- **What to do**: Each line below needs to be repeated precisely as it is.

Dataset entries
━━━━━━━━━━
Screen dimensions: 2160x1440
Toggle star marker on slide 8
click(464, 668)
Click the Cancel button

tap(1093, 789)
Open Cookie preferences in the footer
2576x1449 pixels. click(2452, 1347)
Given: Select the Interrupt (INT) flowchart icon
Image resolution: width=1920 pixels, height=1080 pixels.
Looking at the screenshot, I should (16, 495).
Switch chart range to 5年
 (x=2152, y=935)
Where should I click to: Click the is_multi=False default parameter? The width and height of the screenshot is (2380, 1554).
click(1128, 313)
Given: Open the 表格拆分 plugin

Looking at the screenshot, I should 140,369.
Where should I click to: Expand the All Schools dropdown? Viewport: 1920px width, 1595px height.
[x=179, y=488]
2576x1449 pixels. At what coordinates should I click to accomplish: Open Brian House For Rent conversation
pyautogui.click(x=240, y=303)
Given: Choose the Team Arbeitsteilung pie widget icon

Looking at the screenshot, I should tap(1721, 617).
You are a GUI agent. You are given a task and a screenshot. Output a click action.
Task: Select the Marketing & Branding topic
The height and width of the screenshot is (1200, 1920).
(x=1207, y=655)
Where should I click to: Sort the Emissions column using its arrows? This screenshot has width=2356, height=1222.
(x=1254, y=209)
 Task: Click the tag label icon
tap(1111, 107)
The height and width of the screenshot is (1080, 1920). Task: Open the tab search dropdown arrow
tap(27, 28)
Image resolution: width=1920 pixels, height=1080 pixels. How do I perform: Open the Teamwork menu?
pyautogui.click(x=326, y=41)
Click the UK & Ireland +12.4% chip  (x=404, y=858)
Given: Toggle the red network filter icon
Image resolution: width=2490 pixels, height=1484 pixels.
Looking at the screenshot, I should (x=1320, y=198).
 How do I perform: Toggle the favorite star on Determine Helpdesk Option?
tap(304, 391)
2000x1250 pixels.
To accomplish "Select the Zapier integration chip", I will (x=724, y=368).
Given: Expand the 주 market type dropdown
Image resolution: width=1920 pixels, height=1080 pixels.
━━━━━━━━━━
- **Your solution**:
Screen dimensions: 2160x1440
Toggle star marker on slide 8
click(464, 668)
Click the Cancel button

tap(1093, 789)
Open Cookie preferences in the footer
2576x1449 pixels. click(2452, 1347)
Given: Select the Interrupt (INT) flowchart icon
Image resolution: width=1920 pixels, height=1080 pixels.
Looking at the screenshot, I should (16, 495).
Switch chart range to 5年
 (x=2152, y=935)
Where should I click to: Click the is_multi=False default parameter? The width and height of the screenshot is (2380, 1554).
click(1128, 313)
Given: Open the 表格拆分 plugin

Looking at the screenshot, I should 140,369.
Where should I click to: Expand the All Schools dropdown? Viewport: 1920px width, 1595px height.
[x=179, y=488]
2576x1449 pixels. At what coordinates should I click to accomplish: Open Brian House For Rent conversation
pyautogui.click(x=240, y=303)
Given: Choose the Team Arbeitsteilung pie widget icon

Looking at the screenshot, I should tap(1721, 617).
You are a GUI agent. You are given a task and a screenshot. Output a click action.
Task: Select the Marketing & Branding topic
The height and width of the screenshot is (1200, 1920).
(x=1207, y=655)
Where should I click to: Sort the Emissions column using its arrows? This screenshot has width=2356, height=1222.
(x=1254, y=209)
 Task: Click the tag label icon
tap(1111, 107)
The height and width of the screenshot is (1080, 1920). Task: Open the tab search dropdown arrow
tap(27, 28)
Image resolution: width=1920 pixels, height=1080 pixels. How do I perform: Open the Teamwork menu?
pyautogui.click(x=326, y=41)
Click the UK & Ireland +12.4% chip  (x=404, y=858)
Given: Toggle the red network filter icon
Image resolution: width=2490 pixels, height=1484 pixels.
Looking at the screenshot, I should (x=1320, y=198).
 How do I perform: Toggle the favorite star on Determine Helpdesk Option?
tap(304, 391)
2000x1250 pixels.
To accomplish "Select the Zapier integration chip", I will (x=724, y=368).
Given: Expand the 주 market type dropdown
Image resolution: width=1920 pixels, height=1080 pixels.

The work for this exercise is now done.